There was no immediate consensus to explain the drop. But some experts said the figures collided with theories about correlations between crime, unemployment and the number of people in prison.

Take robbery: The nation has endured a devastating economic crisis, but robberies fell 9.5 percent last year, after dropping 8 percent the year before.

"Striking," said Alfred Blumstein, a professor and a criminologist at the Heinz College at Carnegie Mellon University, because it came "at a time when everyone anticipated it could be going up because of the recession."
Normally, the heretical hypothesis that tough sentencing actually works is simply ignored, and we post our elephant-in-the-living-room graphic.  This time we have something a little different.  Note the last phrase in the first paragraph in the quote above.  Our old adversary, Berkeley Prof. Franklin Zimring, tries to spin this result into a contradiction of the efficacy of imprisonment.

As the percentage of people behind bars has decreased in the past few years, violent crime rates have fallen as well. For those who believed that higher incarceration rates inevitably led to less crime, "this would also be the last time to expect a crime decline," he said.

"The last three years have been a contrarian's delight -- just when you expect the bananas to hit the fan," said Mr. Zimring, a visiting law professor at New York University and the author of a coming book on the decline in the city's crime rate.

But advocates of the efficacy of tough sentencing do not focus on the number of people in prison or the percentage of the overall population in prison.  We focus on sending criminals to prison.  If numbers in prison decline because fewer crimes are being committed (in part, at least, because tough sentencing works), we would not expect crime rates to go back up as a result.  Tough sentencing has both incapacitative and deterrent effects.  The incapacitative effect lingers because the worst criminals, the ones we gave the longest sentences, are still in prison even as overall populations decline.  The deterrent effect depends on the threat of punishment, not executed punishment, and it remains so long as sentencing policy remains tough, even though declining crime rates produce a reduction in the number of people actually getting the tough sentences.

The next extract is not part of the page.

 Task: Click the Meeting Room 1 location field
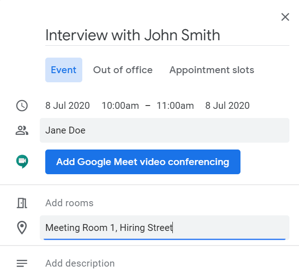coord(165,228)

If crime rates continued to decline despite a major softening of sentencing, that would be a different matter.  Some people are claiming that, pointing to recent trends in a few states.  But I do not think we have enough sample size yet to make that case.

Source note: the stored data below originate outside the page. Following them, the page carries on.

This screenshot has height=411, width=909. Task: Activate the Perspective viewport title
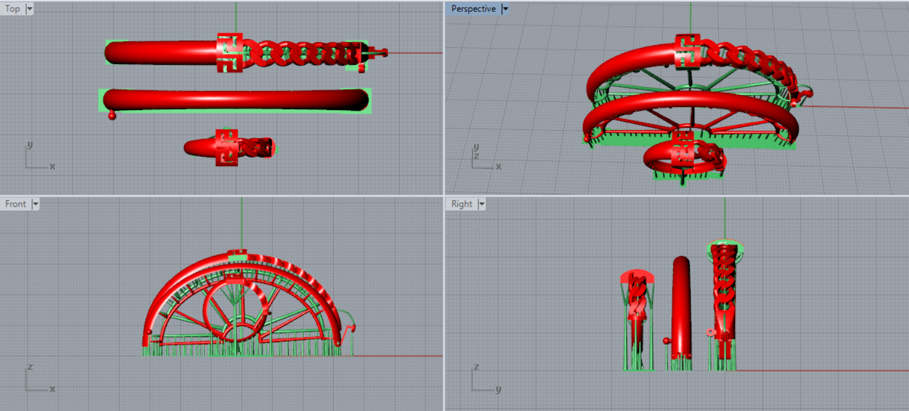[473, 9]
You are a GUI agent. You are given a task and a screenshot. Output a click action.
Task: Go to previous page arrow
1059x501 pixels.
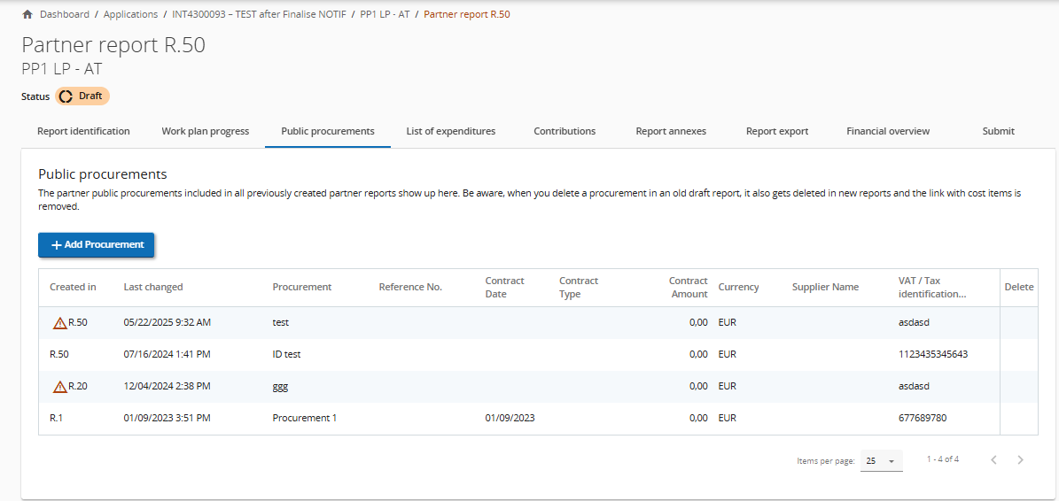(993, 459)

And, BTW, it is not bananas that I expect to hit the fan in California.

2 Comments

Your points bring up another issue--the humaneness of deterrence. Harsh laws may deter some people from ever ruining their lives through a life of crime. It's not just about the victims who are saved--it's also about the people who chose not to lead a life of crime.

It's nothing short of hilarious to see how far the Left will go to avoid admitting that prison works to reduce crime. It has come to the point that some people, commenting on SL&P, are denying that crime has dropped at all.

When the NYT admits it, and Cal Berkeley admits it, and the Pew Foundation admits it, the fact that there are still segments of the Left that deny it is astounding -- and revealing.